Parking strategies for genome sequencing

Abstract

The parking strategy is an iterative approach to DNA sequencing. Each iteration consists of sequencing a novel portion of target DNA that does not overlap any previously sequenced region. Subject to the constraint of no overlap, each new region is chosen randomly. A parking strategy is often ideal in the early stages of a project for rapidly generating unique data. As a project progresses, parking becomes progressively more expensive and eventually prohibitive. We present a mathematical model with a generalization to allow for overlaps. This model predicts multiple parameters, including progress, costs, and the distribution of gap sizes left by a parking strategy. The highly fragmented nature of the gaps left after an initial parking strategy may make it difficult to finish a project efficiently. Therefore, in addition to our parking model, we model gap closing by walking. Our gap-closing model is generalizable to many other strategies. Our discussion includes modified parking strategies and hybrids with other strategies. A hybrid parking strategy has been employed for portions of the Human Genome Project.

Figure 1

Cartoon of the parking strategy. Cars arrive sequentially at an infinite curb and choose parking spots uniformly from all possible spots, subject to the constraint that they do not overlap any already-parked car. In the portion of the infinite curb illustrated here, only one additional car will fit. The left end of this car can be sited only within the darkened interval.

Figure 2

Gap length distribution. Gap density is the average number of left endpoints of gaps of a particular length that will be found in a unit interval of the infinite line at a particular time. The upper limit of coverage is the jamming limit, Rényi's number. The graph is arbitrarily truncated at a gap length of 1.5. For any fixed time, a cusp exists in the curve for gap density at a gap length equal to unity. At the jamming limit, all gaps are less than the length of a clone (L = 1; φ = 0).

Figure 3

Coverage versus time.
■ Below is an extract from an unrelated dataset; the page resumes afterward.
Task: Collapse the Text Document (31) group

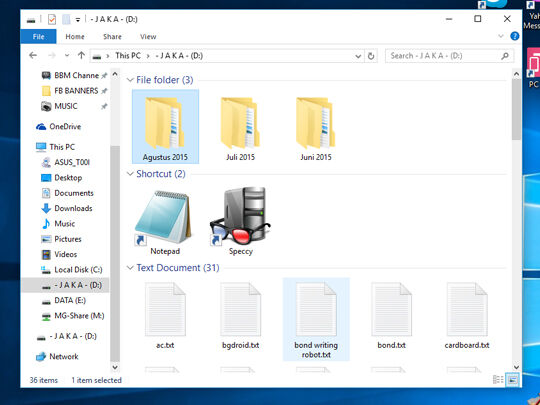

Coverage is asymptotic to the jamming limit, which varies with the allowed overlap φ.

Figure 4

Cartoon of overlap parking. The central exclusion zone of a clone of length (1 − φ)L, shaded gray in the figure, may not overlap any other exclusion zone. Clones a and b overlap to the maximum possible extent, φL. The gap between clones b and c is the smallest gap that still allows for an additional clone to fit. However, the probability of a clone randomly being placed in this gap in any finite interval of time is zero. A single clone can fit with room to spare between clones c and d.

Figure 5

Jamming limit versus allowed overlap, φ. The jamming limit is unity for all allowed overlaps greater than or equal to one-half. The gray points are the averages of ten simulations of parking 150 kb clones on a 3Gb target.

Figure 6

Overlap inefficiency of parking. Overlap inefficiency is the ratio of the sum of the lengths of the clones sequenced to the length of unique target sequence produced. There is no such inefficiency for strict parking with no allowed overlap (φ = 0). Overlap inefficiency and coverage are parametrically related as functions of time ν; the resulting curves do not extend beyond their respective jamming limits. The curve for φ = 1 corresponds to the Clarke-Carbon equation.

Figure 7

Parking costs as a function of coverage. For small to moderate values of coverage, parking costs are roughly proportional to coverage, demonstrating that the cost burdens of screening and of overlap inefficiency are initially quite small. Near the jamming limit, these costs rise sharply as the number of screening operations to identify an appropriate clone for sequencing rises sharply. Dropping the cost of screening by almost two orders of magnitude provides only a marginal benefit shortly before the jamming limit. Allowing modest overlaps permits progress toward higher jamming limits at little cost increase. The curve for φ = 0 and r = 14 intersects the curve for φ = 0.2 and r = 1000 at 0.4493 coverage. In practice, the curve for φ = 1 and r = 14 would run at a slightly lower cost, as no screening would actually be done (any screening results would be ignored). For screening by partial sequencing, this cost savings would be small, as it would apply only to clones not fully sequenced. If this factor is taken into account, the curve for φ = 0 and r = 1000 also must be slightly adjusted. We left the curves unadjusted to facilitate comparison of the parameterization of the underlying equations.

Figure 8

Excess overlap versus gap length (constant clone length).

Figure 9

Expected excess overlap versus gap length (variable clone length). The model from the text is implemented such that the length for each walking step is drawn from a gamma distribution with mean 100 kb and standard deviation 14.4 kb. Each gray point represents the average of 10,000 simulations of this process; the simulations are consistent with the model. The damped oscillations decay towards an asymptote near 51 kb, just over half the average length of a clone.